Saved entries
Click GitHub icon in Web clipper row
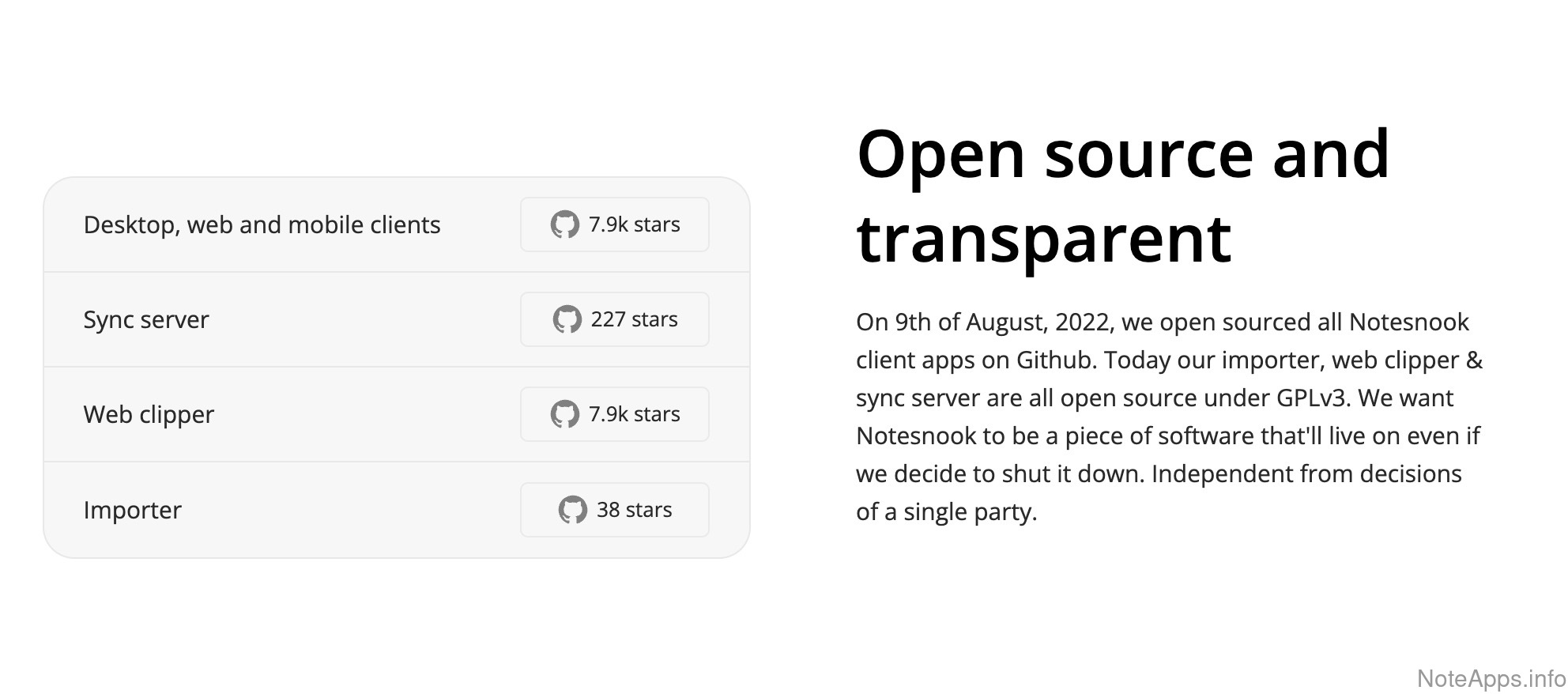The height and width of the screenshot is (694, 1568). click(564, 414)
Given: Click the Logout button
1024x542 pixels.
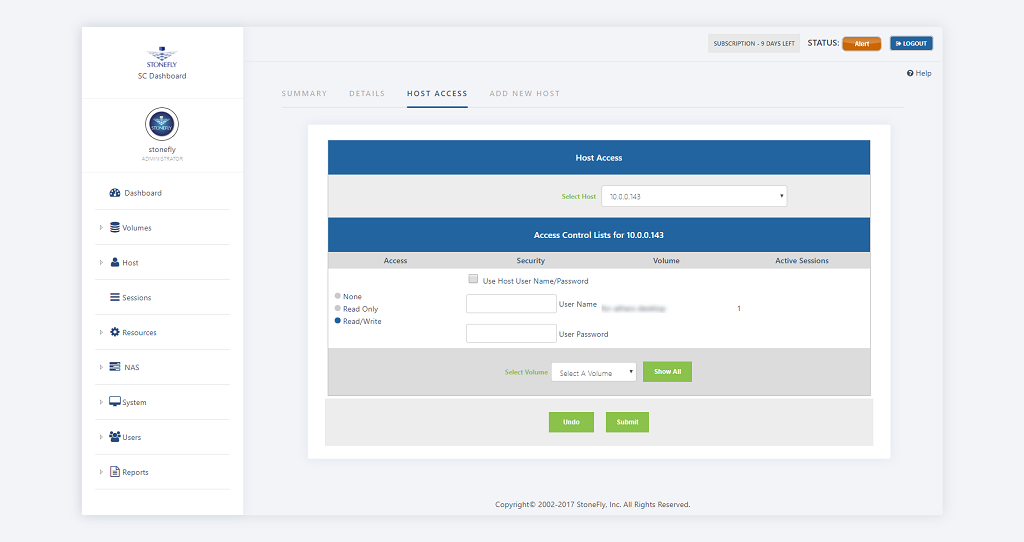Looking at the screenshot, I should [911, 44].
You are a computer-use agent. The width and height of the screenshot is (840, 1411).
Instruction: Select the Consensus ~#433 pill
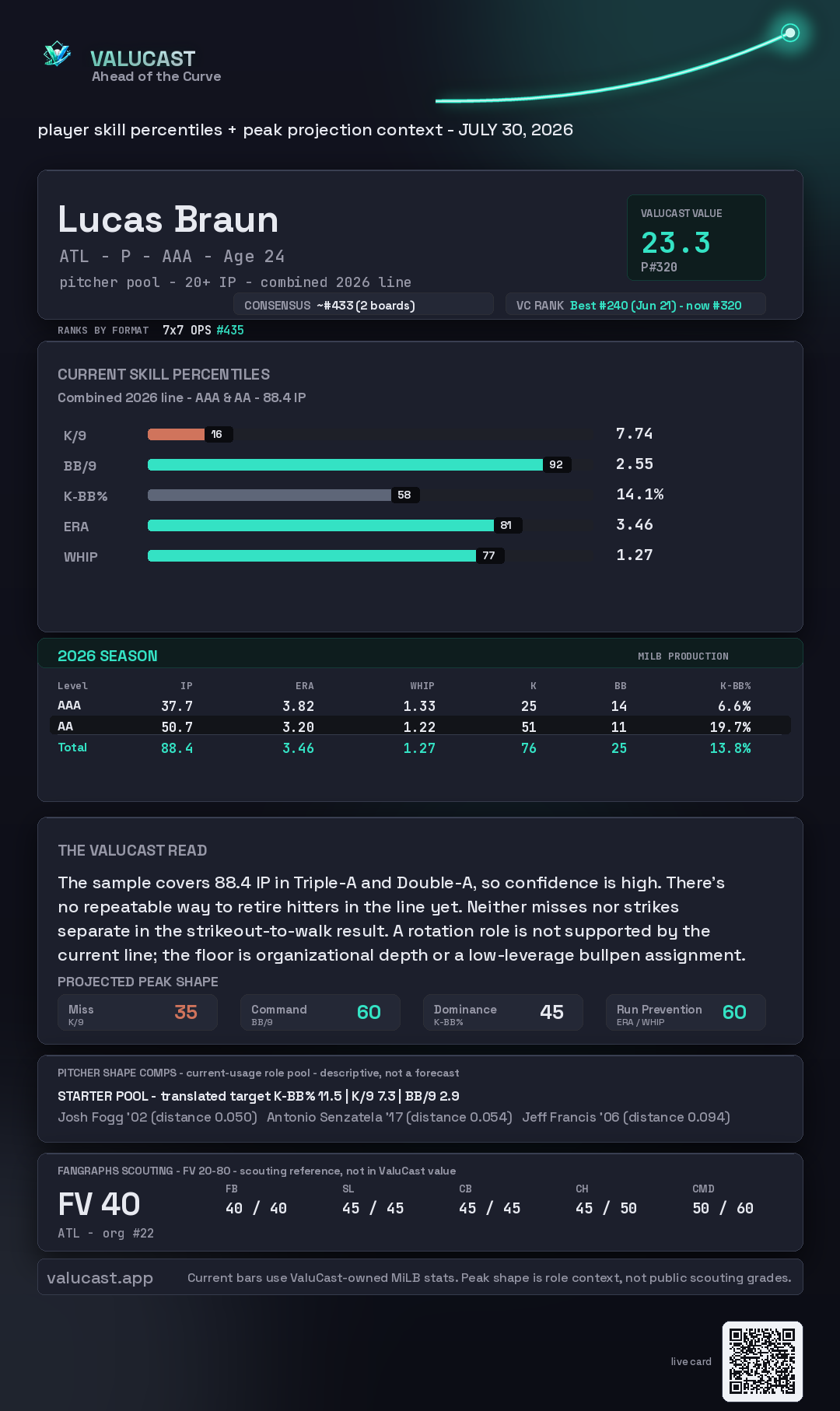point(363,305)
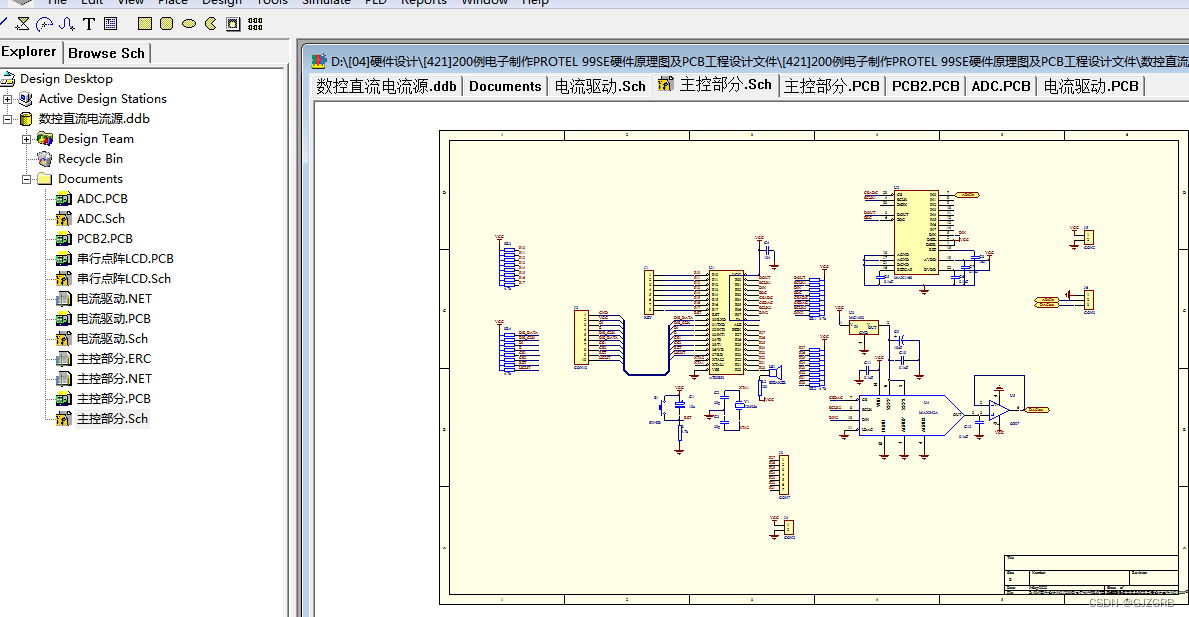This screenshot has height=617, width=1189.
Task: Expand the Design Team node
Action: 26,138
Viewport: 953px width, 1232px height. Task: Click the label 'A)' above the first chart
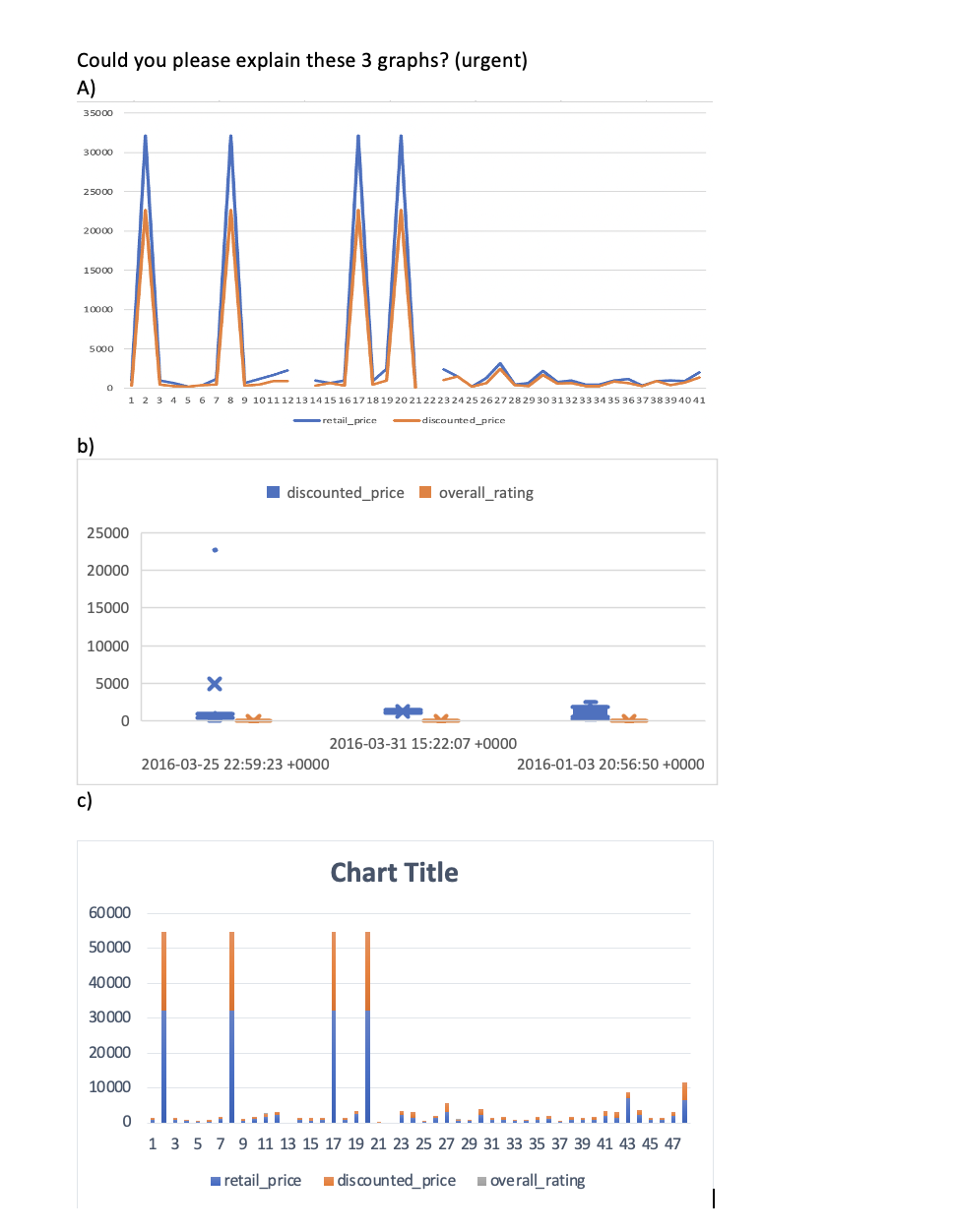tap(85, 88)

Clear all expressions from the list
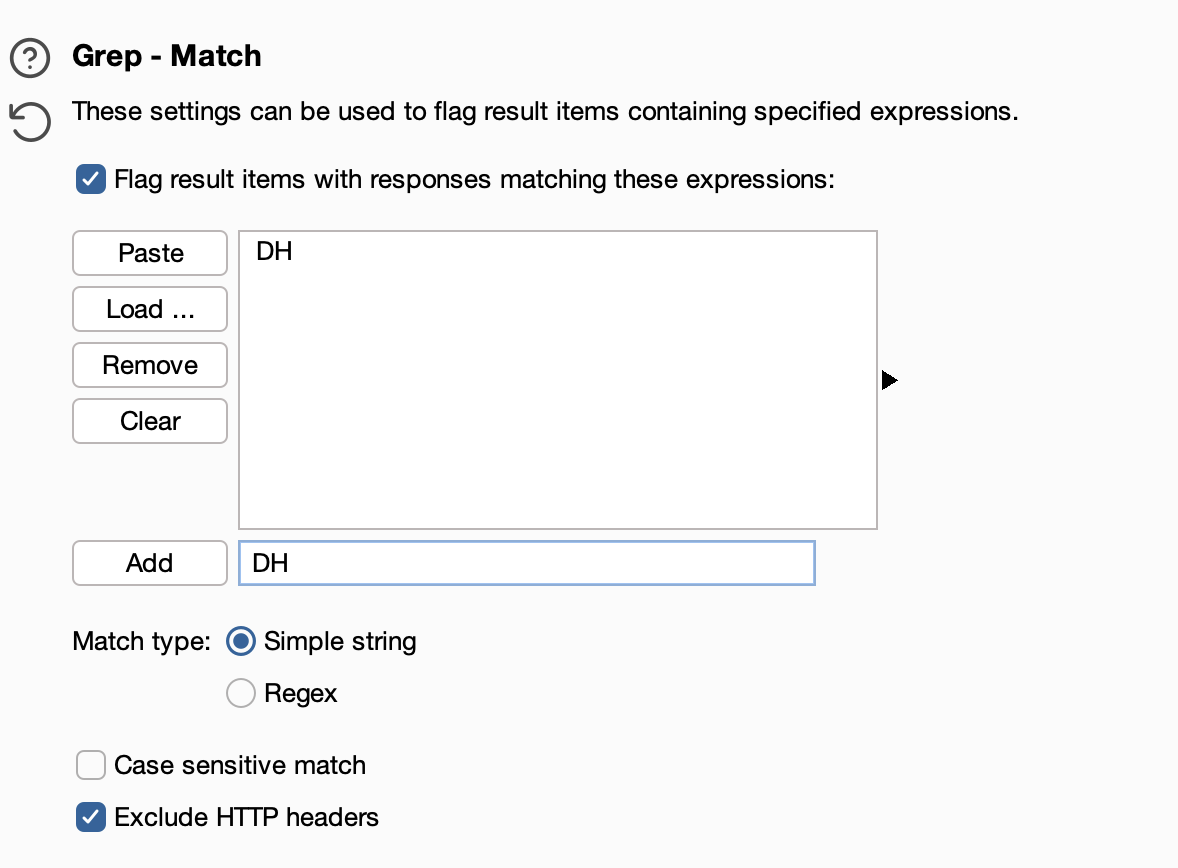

■ **What to produce**
Quote all the records verbatim, dropping any pictures from your copy.

■ **Expected output**
Click GitHub icon in Web clipper row
The height and width of the screenshot is (694, 1568). click(564, 414)
Given: Click the Logout button
1024x542 pixels.
Looking at the screenshot, I should [911, 44].
You are a computer-use agent. The width and height of the screenshot is (840, 1411).
Instruction: Select the Consensus ~#433 pill
point(363,305)
This screenshot has height=617, width=1189.
Task: Expand the Design Team node
Action: 26,138
Viewport: 953px width, 1232px height. Task: Click the label 'A)' above the first chart
tap(85, 88)

Clear all expressions from the list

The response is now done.